Description: A scrawny but muscular twenty something, Jack is almost looks as dead as alive. Stringy haired and dressed in piecemeal clothing too big or small for him, he smells horrible, equal part of rot and bad hygiene. To those can see it, a towering black figure looms over Jack, a Geist known as the Sepulchre King. A crown of deep shadows adorns its head and a billowing black robe swirls in an invisible wind about its emaciated form.
Threshold: The Torn Archetype: Bonepicker
Mental Attributes: Intelligence 2, Wits 3, Resolve 2
Physical Attributes: Strength 3, Dexterity 2, Stamina 3
Social Attributes: Presence 4, Manipulation 2, Composure 2
Skills: Athletics 3, Brawl (Grappling) 3, Investigation 1, Intimidation (Surprise) 3, Larceny (Forced Entry) 2, Occult 3, Persuasion 1, Socialize 1, Stealth 4, Streetwise 2, Subterfuge 3, Survival 3, Weaponry (Improvised Weapons) 3
Merits: Fleet of Foot 2, Haunt (Size 1 (Mausoleum), Residue 3), Retainer (Poltergeist) 4
Health: 8 Willpower: 4
Synergy: 6
Virtue: Prudence, Jack may be a lazy bum but he knows better than to cross the mob twice. He has also been careful not to let any visitors to the cemetery know about his presence.

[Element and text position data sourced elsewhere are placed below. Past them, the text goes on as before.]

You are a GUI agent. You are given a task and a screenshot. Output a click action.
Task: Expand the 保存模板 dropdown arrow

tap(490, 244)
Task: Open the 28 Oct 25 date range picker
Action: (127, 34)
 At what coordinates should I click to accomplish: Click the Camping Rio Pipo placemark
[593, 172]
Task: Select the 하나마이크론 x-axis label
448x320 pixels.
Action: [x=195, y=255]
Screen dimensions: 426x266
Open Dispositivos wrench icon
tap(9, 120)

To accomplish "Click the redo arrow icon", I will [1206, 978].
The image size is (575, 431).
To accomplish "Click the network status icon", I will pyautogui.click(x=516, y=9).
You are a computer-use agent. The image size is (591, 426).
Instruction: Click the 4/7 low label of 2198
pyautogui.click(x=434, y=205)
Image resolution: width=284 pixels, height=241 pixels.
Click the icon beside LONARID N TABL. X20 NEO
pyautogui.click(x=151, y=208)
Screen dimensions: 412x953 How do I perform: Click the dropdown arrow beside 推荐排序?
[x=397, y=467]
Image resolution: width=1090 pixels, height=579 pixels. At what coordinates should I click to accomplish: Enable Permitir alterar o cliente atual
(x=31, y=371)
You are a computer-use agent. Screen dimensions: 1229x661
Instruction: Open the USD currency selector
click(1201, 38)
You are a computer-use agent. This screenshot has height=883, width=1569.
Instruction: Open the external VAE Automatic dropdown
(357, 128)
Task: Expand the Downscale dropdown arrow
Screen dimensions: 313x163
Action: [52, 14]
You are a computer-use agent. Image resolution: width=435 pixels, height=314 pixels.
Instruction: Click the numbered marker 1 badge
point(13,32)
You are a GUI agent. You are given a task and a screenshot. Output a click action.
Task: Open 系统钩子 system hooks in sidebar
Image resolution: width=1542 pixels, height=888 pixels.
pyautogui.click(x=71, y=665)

Vice: Sloth, Jack is still fairly lazy. The fact he has any sway at all is due to the hounding of Geist. Left to his own devices he would just steal booze and wait for better days.
Initiative: 4 Speed: 12
Defense: 2 (Armor 1/0 (Leather and thick wool))
Psyche: 1 (Plasm per turn: 1), Plasm: 6
Keys: Stillness, Stigmata
Manifestations: Boneyard 3, Rage 2
Jack has several weak ghosts on his control. Most of them can only try to scare or confuse people (assume they have a dice pool of 4). But he has also managed to control a potent Poltergeist named Sigmund. Use the stats for the poltergeist on page 215 of the world of Darkness core book but give it Power 5 and +2 bonus to its rolls.